Мы вновь к воде и мрамору возвратились, только теперь их роль стала понятней. Исследователи еврейской мистики не раз отмечали её удивительную консервативность — способность многие столетия сохранять древнейшие образы. В книге Ханоха (на этот раз эфиопском) — дворец, выстроенный из хрусталя. Видит Ханох подобие здания из прозрачных блестящих (хрустальных) камней, а внутри камней (кристаллов) — языки пламени. Из этого огненного здания исходят четыре огненные реки. Ещё более веское доказательство консервативности мистических текстов находим в славянском Ханохе. В нём — описание первого дня Творения, когда была сотворена бездна: огнём удерживаемая вода, многогранник, подобный хрусталю, льдом окружённый. Здесь образ воды-камня более мрамора полон сияния. Образ повторяется и во второй день Творения, когда из «засохших» вод творятся тяжёлые огромные камни. А на третий день Ханох лицезрит твёрдый камень блестящий, словно вода, и молния, исходя от воды и огня, не гасящего воду, ярче солнца сверкает; вода твёрже твёрдого камня. «И тако воды оутвръдих, сиреч бездне. И основах светом окрогоу воды, и сътворих... И въобразих яко хроусталь, мокро и соухо, сиреч стъкло и лёд...»
В последней по времени создания версии рассказа о четверых вошедших в пардес, относящейся к Литературе колесницы (Ѓейхалот зутарти), испытание мраморными камнями — центральный момент, определяющий и объясняющий судьбу персонажей. В отличие от нашей отправной точки — краткого и таинственного рассказа в Тосефте, этот текст гораздо более многословен в стремлении расставить точки над «и».
Сказал рабби Акива. Нас было четверо, вошедших в пардес. Один взглянул — и умер. Другой взглянул — и повредился, третий взглянул — и обрубил саженцы. А я вошёл с миром и вышел с миром — не потому, что я более велик, чем товарищи мои, но деяния мои позволили мне исполнить мишну, которой учили мудрецы: дела твои приблизят тебя, и дела твои отдалят тебя. Вот те, которые вошли в пардес: Бен Азая и Бен Зомы, и Ахер, и р. Акива. Бен Азая взглянул на шестой чертог — и увидел сияние воздуха, мраморные камни, которыми был вымощен чертог, не вытерпел он, открыл рот и вопросил: «Вода, какова её сущность?» — и умер. О нём Писание говорит: «Дорога в глазах Господа// смерть верных Его» [Восхваления 116:15]. Бен Зомы взглянул на сияние мраморных камней, подумал, что это вода, вытерпел, чтобы не вопросить, но его сознание претерпело мучения — и он повредился, сошёл с ума. О нём Писание говорит: «Мёд нашёл — ешь его в меру,// чтобы, пресытившись, не изблевать» [Притчи 25:16]. Элиша бен Авуи спустился и обрубил саженцы. Каким образом обрубил саженцы? Говорили, когда приходил в синагоги и дома учения и видел детей, успешно изучающих Тору, говорил с ними, и они прекращали [учение]. О нём Писание говорит: «Не давай устам в грех вводить плоть» [Коѓелет 5:5]. Рабби Акива взошёл с миром и опустился с миром, о нём Писание говорит: «Влеки меня за собой — побежим,// привёл меня царь в покои свои» [Песнь песней 1:4].
━━━━━━━━━━━━━━━━━━━━━━━━━━━━━━
ЗАДАНИЕ 1:
Выпишите все библейские ссылки, приведенные во фрагменте документа в квадратных скобках.
Записи никак не связаны с фрагментом документа.
━━━━━━━━━━━━━━━━━━━━━━━━━━━━━━
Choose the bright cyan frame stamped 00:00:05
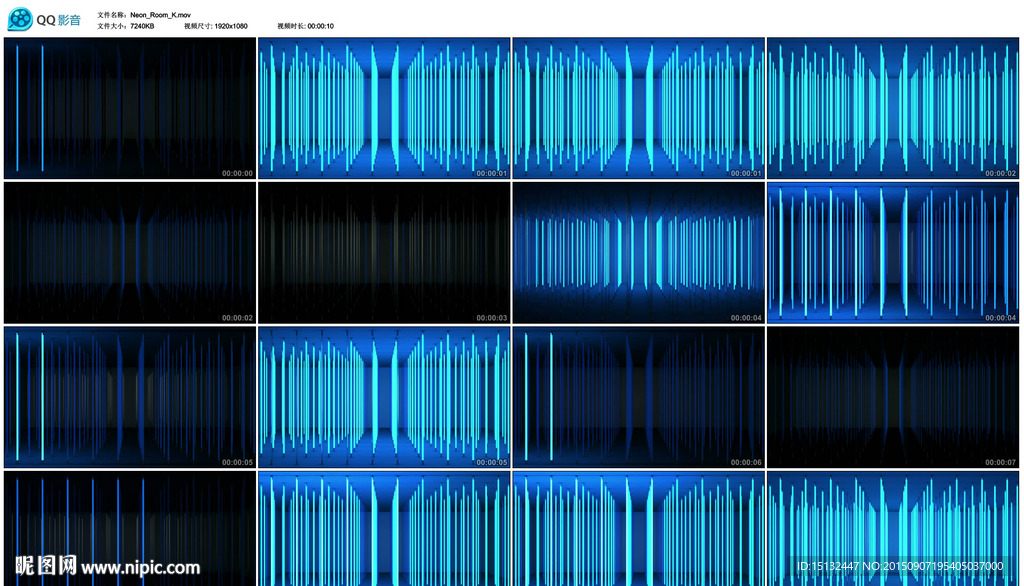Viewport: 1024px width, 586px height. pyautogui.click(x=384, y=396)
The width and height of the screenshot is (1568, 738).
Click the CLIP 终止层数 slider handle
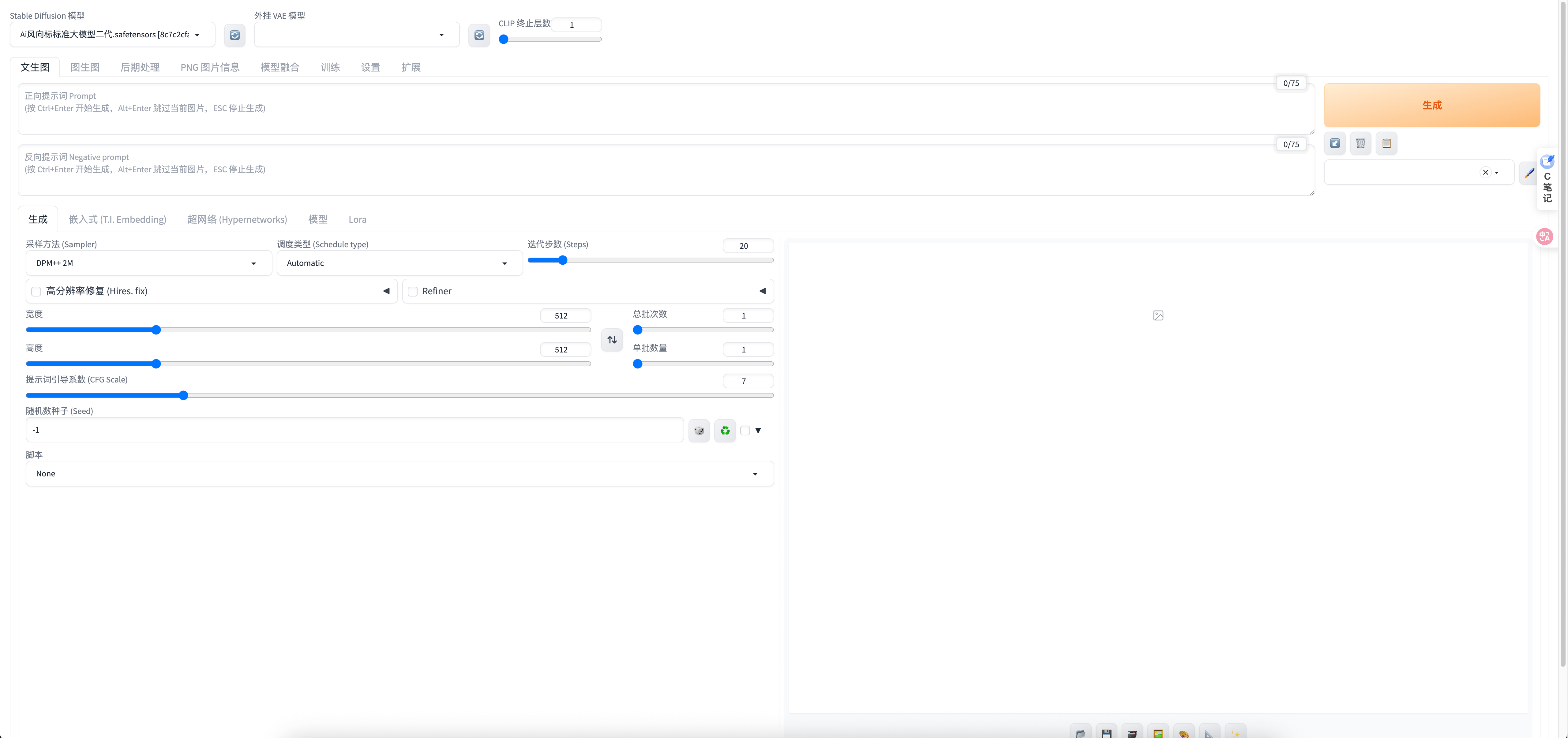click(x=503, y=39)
━━━━━━━━━━━━━━━━━━━━━━━━━━━━━━
ЗАДАНИЕ 2:
Пожалуйста, оформите строки записей в виде нумерованного списка, начиная со строки, содержащей «The width and», и заканчивая концом записей. Пустые строки пропустите, изображения в ответ не включайте.

ПОЛНЫЙ ОТВЕТ 1:
Восхваления 116:15
Притчи 25:16
Коѓелет 5:5
Песнь песней 1:4

ПОЛНЫЙ ОТВЕТ 2:
1. The width and height of the screenshot is (1568, 738).
2. Click the CLIP 终止层数 slider handle
3. click(x=503, y=39)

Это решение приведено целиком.